8月のAEAOサロン倶楽部は、「パピエ・マシェの世界」でした。日本ヴォーグ社発行『手づくり手帖』Vol.20(早春号)に詳しい記事が掲載されていますが、本誌の創刊編集長にして当記事の執筆者でもあり、また素晴らしいパピエ・マシェのコレクションを所有されている小山ひろ子先生による直々の渾身のレクチャーをご披露いただきました。
 
 

アンティーク界の人以外は耳慣れない言葉かもしれません、「パピエ・マシェ」とはフランス語の文字通り、マシェ(咀嚼された)のパピエ(紙)、英語ではペーパー・マッシュと言います。マッシュポテトでおなじみの「マッシュ」。
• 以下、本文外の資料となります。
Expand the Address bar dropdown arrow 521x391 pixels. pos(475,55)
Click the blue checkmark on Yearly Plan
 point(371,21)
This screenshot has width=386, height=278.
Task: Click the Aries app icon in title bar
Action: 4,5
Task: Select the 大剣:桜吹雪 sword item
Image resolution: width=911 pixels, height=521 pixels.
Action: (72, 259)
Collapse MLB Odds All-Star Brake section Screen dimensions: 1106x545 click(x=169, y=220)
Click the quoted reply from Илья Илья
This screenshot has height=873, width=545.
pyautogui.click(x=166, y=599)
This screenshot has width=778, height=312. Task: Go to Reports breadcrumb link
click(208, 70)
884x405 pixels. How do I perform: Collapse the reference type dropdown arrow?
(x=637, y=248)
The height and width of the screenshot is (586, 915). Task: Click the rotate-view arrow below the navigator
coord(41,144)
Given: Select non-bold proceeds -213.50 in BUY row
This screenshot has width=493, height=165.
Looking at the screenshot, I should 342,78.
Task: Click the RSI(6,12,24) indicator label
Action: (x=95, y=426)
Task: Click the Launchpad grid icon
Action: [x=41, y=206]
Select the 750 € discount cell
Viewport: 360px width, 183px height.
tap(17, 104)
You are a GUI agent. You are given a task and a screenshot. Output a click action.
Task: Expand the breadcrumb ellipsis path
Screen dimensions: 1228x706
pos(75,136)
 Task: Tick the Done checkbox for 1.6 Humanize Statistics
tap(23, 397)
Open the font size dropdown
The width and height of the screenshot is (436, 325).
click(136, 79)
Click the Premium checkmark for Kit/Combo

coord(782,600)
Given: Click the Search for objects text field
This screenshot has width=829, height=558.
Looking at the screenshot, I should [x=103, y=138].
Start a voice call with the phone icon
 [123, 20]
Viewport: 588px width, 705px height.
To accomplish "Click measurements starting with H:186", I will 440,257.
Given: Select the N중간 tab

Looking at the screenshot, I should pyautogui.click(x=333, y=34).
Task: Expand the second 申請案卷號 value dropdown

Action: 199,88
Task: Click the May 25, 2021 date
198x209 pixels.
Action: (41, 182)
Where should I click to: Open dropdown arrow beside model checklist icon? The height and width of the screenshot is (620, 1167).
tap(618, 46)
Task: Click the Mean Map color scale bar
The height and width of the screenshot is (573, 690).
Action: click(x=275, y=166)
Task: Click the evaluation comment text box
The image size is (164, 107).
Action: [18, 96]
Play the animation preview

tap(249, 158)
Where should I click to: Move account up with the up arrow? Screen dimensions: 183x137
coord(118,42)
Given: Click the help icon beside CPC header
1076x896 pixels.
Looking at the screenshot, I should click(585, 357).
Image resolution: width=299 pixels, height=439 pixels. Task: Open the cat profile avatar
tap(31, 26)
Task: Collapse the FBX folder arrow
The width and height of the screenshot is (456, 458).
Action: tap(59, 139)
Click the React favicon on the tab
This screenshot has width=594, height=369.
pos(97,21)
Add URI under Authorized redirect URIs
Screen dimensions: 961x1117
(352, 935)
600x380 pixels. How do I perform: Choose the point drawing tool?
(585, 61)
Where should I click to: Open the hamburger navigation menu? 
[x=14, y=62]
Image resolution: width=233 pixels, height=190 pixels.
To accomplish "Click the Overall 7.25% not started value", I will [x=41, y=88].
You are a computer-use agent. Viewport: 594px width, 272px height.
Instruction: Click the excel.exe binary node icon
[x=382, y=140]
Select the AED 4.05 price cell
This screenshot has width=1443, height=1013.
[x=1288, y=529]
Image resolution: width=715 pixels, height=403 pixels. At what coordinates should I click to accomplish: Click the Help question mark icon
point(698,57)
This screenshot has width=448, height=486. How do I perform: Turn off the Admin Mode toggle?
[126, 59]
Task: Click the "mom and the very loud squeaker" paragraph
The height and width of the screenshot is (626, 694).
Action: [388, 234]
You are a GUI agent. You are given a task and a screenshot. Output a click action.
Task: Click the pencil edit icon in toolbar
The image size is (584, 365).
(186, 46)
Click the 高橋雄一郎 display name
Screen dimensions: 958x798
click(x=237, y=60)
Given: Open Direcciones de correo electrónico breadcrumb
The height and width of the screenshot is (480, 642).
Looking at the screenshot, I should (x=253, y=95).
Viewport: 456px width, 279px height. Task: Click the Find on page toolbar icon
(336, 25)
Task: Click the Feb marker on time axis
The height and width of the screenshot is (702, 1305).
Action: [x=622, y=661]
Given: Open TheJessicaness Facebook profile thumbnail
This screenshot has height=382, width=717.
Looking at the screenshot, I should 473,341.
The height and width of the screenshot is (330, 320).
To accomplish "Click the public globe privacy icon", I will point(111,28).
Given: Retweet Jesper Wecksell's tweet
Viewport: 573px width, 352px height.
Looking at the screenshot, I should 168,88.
果たしてこの技法がなぜある時期、爆発的にヨーロッパ、とりわけイギリスで流行り始めたのか、そのルーツは何だったのか、どんなものが作られたのか、どうしてこの素材に魅せられたのか、やがて下火になっていく原因は何だったのか・・・1時間ではとても消化しきれないヴォリューミーな内容をテンポよくリズミカルに説明してくださる小山先生。
 
このサロンのためにご自宅より重い秘蔵品を私たちのためにお持ちいただき、博物館級の作品を惜しげもなく触らせていただきました。見事な針道具セットは、たとえお裁縫をやらなくても側にあるだけで優雅な気分になれる逸品ですし、また愛らしい小物のボタンやメガネケースなども見せていただきました。
 
レクチャーで印象に残ったのは、英国訪問中、デザイナーのアレキサンダー・マックイーンが買う予定になっていたパピエ・マシェのチェストを小山先生がアンティークショップのガラス越しに目をつけて、売主のディーラーとお話されたというお話。将来の持ち主になる予定だったマックイーンは購入前に自殺してしまったそうで、そのショップに展示されていたのだそうです。お値段はというと、一流のデザイナーが購入予定のものとあってかなりの高額、流石に代わりに買って日本に持ち帰るわけにはいかなかったとか(笑)。お金があっても美の目利きにはなれませんが、いいものはやはり高いのですね、現代においても。